The video's most consistent message is that K-12 teachers are already professionals, and that SAWP helps teachers collaboratively deepen this existing professionalism. Developed in 2006 within a state context whose practices include one of the nation's lowest per capita education budgets, punitive funding cuts for schools whose students score low on standardized tests, pedagogical practices dictated legislatively outside of particular teaching contexts, and low teacher pay coupled with high teacher workload, it is quite possible to read the video's message as a response to the systemic de-skilling of professional educators. The video, however, refuses to engage in an explicit dialectic with de-skilling practices that are all too easy to call to mind given their vocal public supporters. It leaves the views it wishes to disarticulate implicit, and perhaps inaudible to some audiences, keeping its emphasis on how SAWP supports teachers' professionalism.

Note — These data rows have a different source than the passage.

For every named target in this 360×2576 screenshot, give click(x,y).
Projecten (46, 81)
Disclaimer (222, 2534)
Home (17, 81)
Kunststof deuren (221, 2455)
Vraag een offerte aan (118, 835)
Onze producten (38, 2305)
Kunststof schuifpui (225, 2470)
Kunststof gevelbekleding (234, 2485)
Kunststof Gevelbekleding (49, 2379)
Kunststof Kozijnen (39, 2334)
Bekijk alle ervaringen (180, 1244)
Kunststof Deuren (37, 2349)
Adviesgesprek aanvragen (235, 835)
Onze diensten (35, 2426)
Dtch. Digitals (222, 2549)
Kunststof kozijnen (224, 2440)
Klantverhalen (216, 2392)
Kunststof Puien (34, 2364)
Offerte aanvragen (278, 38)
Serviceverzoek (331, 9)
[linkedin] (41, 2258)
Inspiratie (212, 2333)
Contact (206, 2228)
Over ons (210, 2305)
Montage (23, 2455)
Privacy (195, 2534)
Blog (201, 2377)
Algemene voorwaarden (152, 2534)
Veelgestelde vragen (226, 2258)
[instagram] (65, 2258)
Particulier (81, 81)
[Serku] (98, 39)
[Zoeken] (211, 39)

Nonetheless, particular emphases within the videos seem to reference, quietly, problematic aspects of the southern Arizona context. For example, in compliance with No Child Left Behind, the high-stakes, directive, timed writing portion of Arizona's Instrument to Measure Standards (AIMS) often drives writing instruction in ways that a speaker in the above clip, principal Wayne Ross, sets aside. Sidestepping AIMS except to acknowledge its rubrics, he praises portfolio assessment and honors children who learn, through conferences, to recognize their uniqueness and their progress as writers. Also in the above clip appears Mary Carmen Cruz, who serves as a high school teacher of English Language Learners (ELL), a curriculum coordinator, and a SAWP board member. Given that Arizona has placed constraints on bilingual education through English-only legislation, Cruz's enthusiasm for professional networking and research-led responses to ELL invites her audience into a joyful alternative to legislative prescriptions. Neither of these speakers directly confront state mandates; they simply present a potential point of emotional attachment to ideas that Arizona's mainstream public forums often ignore. In this and other ways, the SAWP video responds to its public context by leaving contrary views of writing instruction silent and articulating its own premises in a celebration of professionalism.